When I had my first memory, it was one of the group members that I called. I did not understand what was happening to me. But she had shared personal stuff with vulnerability an to me she felt safe. She explained that since we experience thins with all of our senses that recall can come through the same ways. She asked if I wanted to meet. I did. The second time we met I had a memory of my finger being cut and my blood being used to write my name in a book. She suggested we get a team and do some renunciations. I agreed.
So she, my transparent friend, another gal (who was a ritual abuse survivor), and a clinical psychologist (who went to our calvary chapel) set an appointment time.
I came. They led me through some prayers. I only remembered part of it.
At the end, the psychologist said to me that he would like to talk to the girl who had spoken with him earlier. I looked at him blankly. In my head I heard, he wants to talk to me. I reported what she said and they had a conversation, him to her and her through me to him.
Our time ended. He looked at me and said, my healing might take a little while. There was kindness in his eyes. And I was sent home.
I was not given any reasons for why I could now hear this girl in my head. My condition was not labeled as dissociative identity disorder until months later.
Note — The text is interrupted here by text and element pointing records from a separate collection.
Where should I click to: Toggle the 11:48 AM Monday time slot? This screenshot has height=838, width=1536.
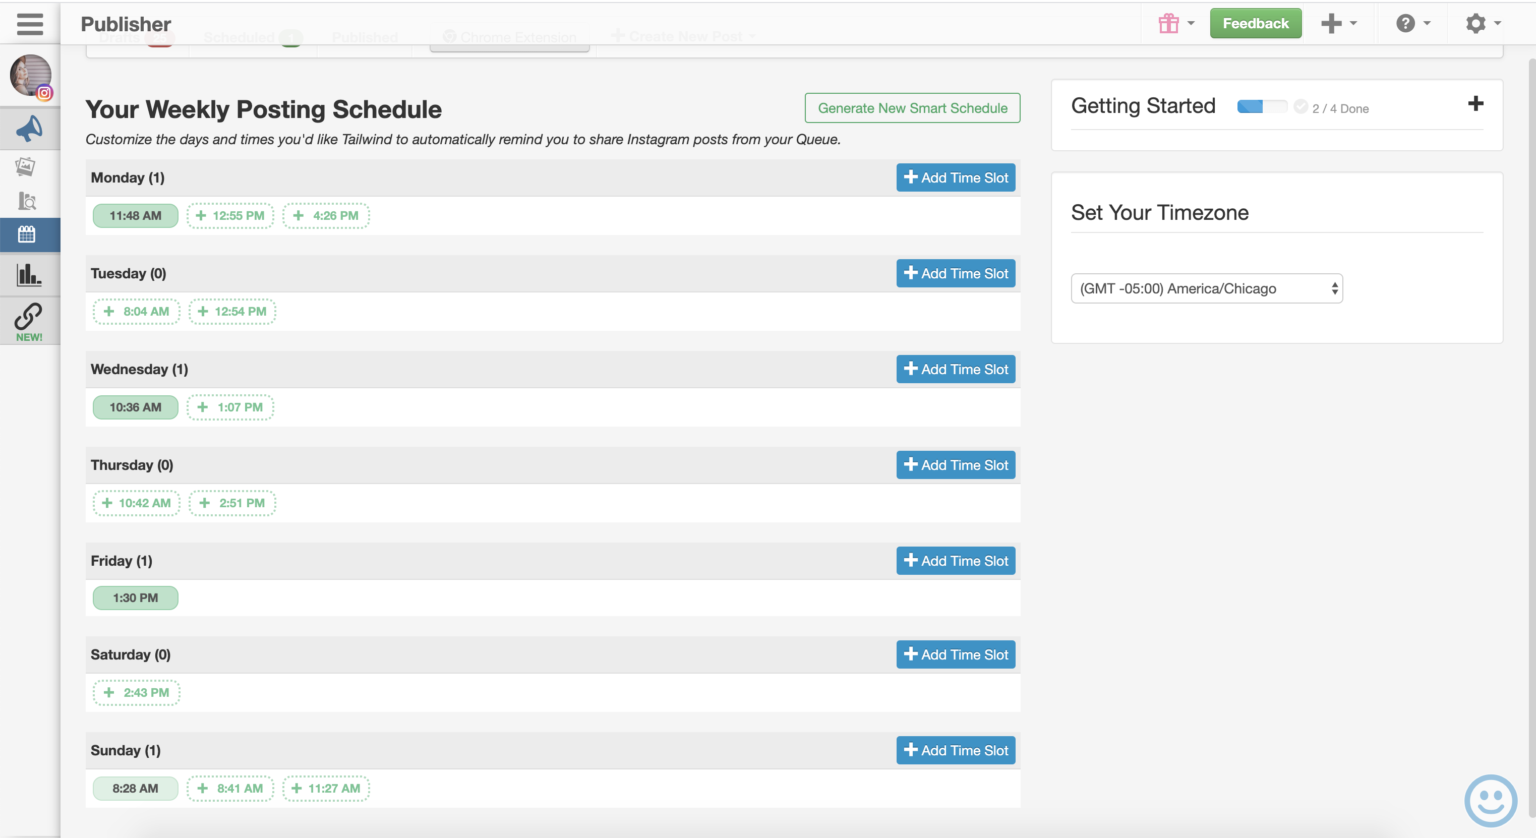(135, 215)
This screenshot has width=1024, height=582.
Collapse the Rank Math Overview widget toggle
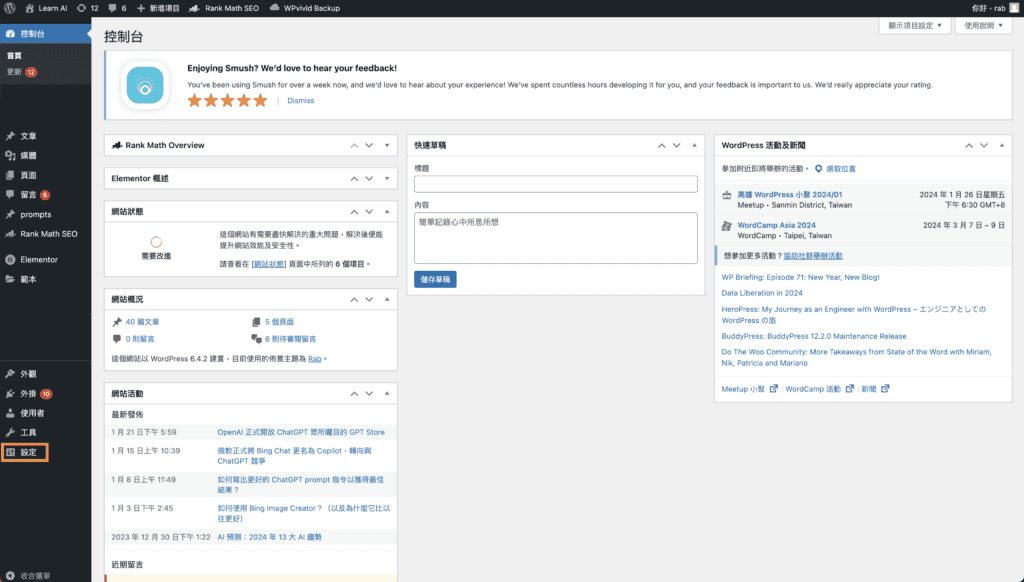click(x=387, y=146)
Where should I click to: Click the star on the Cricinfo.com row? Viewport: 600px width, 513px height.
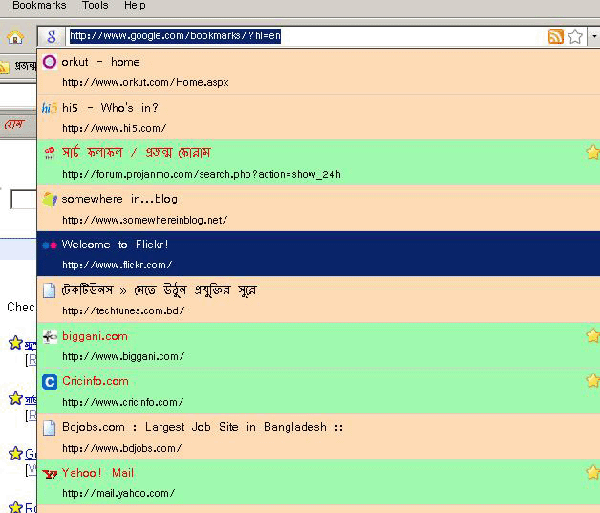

When I heard the term, me being me, I wanted to go search it out. I wanted to read books. I wanted to get healed.
In those days, hearing from God was more like an occasional dialogue than the oneness and witness that relationship has now become.
He was so specific with me. No.
Looking back I see that he knew me, he knew my need to control. He knew that I would learn so I could fix myself. And he had a better way.
He would teach me trust through making me lean on him.
He would restore me to people by allowing me relationships where I could safely lean.
He would use people who knew and had gone ahead of me so that I could benefit from their journey while growing in my dependence on him.
He is so good.
At 30, I did not see. All I saw was that there was stuff inside me that I was not in charge of or connected to. God! That was scary. I had parts with distinct personalities. Not all of them loved God! I remember how unsafe that felt. The idea that there was junk in me that I had no control over made me doubt my whole world. All of my definitions were needing re-examination. What was love? Who was God? What was family? How could hate an love exist simultaneously inside me?
The anger made me afraid. I was afraid I would kill someone. Or that they would know. And come and kill me. They always knew, when I was little, when I was mad. I was punished for it. Whether we were together or apart. They always knew.
I remember going to Mick at church. I was not sure how to make him understand. I remember trembling. I stood in line, to wait to talk to him. My turn came. I said, I have some memories from childhood that I repressed. They are coming up now. I am afraid. I am beginning to feel anger. (It was not that I did not feel it all before. But it was an undercurrent of how I lived life. I overreacted in disproportionate ways to life’s curves.) This anger…I am worried, I might hurt someone. He put his hand on my shoulder. I closed my eyes. His prayer rings in me, it was an eternal sentence that was straight from the Lord to me. Turn the water into wine, Lord. That is all he said. That was it. At the time it seemed like it was not enough. Today when I pray this for others, I know that it was more than enough. He makes everything beautiful in its time. Even broken little girls who are filled with fear and anger. He did that for me. Beginning twenty years ago. Amazing grace.